Friday, April 01, 2005

 

I didn't think so

So, let's see...Michael Schiavo had the sole legal right to make decisions for Terry Schiavo, but her parents didn't like the choice he made, so they protested, and the entirety of Christendom tried to interfere with his well-established rights. And, yea, the Republican Party and, apparently, all right-thinking people in the universe looked upon their works, and behold, they were good.

So does this mean that the principle of non-interference in family matters has been overturned? After all, I thought that was at the bedrock of what conservatives and Republicans believe - the absolute inviolability of the family, and that no one can tell a husband what to do about his wife. Guess I was wrong.

But I wonder how far this goes. For example, does it extend to parents and children? I mean, let's say there's this Christian Science family in Massachusetts, and their child gets sick and they refuse to take it to a doctor. And the Massachuesetts legislature passes a law saying they can't refuse. Would the conservatives and Republicans accept that the principle of family inviolability has been irrevocably altered and stand aside?

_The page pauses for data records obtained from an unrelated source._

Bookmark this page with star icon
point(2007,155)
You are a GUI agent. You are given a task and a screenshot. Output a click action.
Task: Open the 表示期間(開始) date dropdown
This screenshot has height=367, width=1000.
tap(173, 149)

See the title of this post.
Comments:
Greetings!

I am researching citizen conservative council
in order to spread the word about a great new
book.

I'm quite sure that many of the readers
of this blog are interested to read about

citizen conservative council
 
Post a Comment

<< Home
Comments: "
Greetings!

I am researching citizen conservative council
in order to spread the word about a great new
book.

I'm quite sure that many of the readers
of this blog are interested to read about

citizen conservative council
 
" Post a Comment

This page is powered by Blogger. Isn't yours?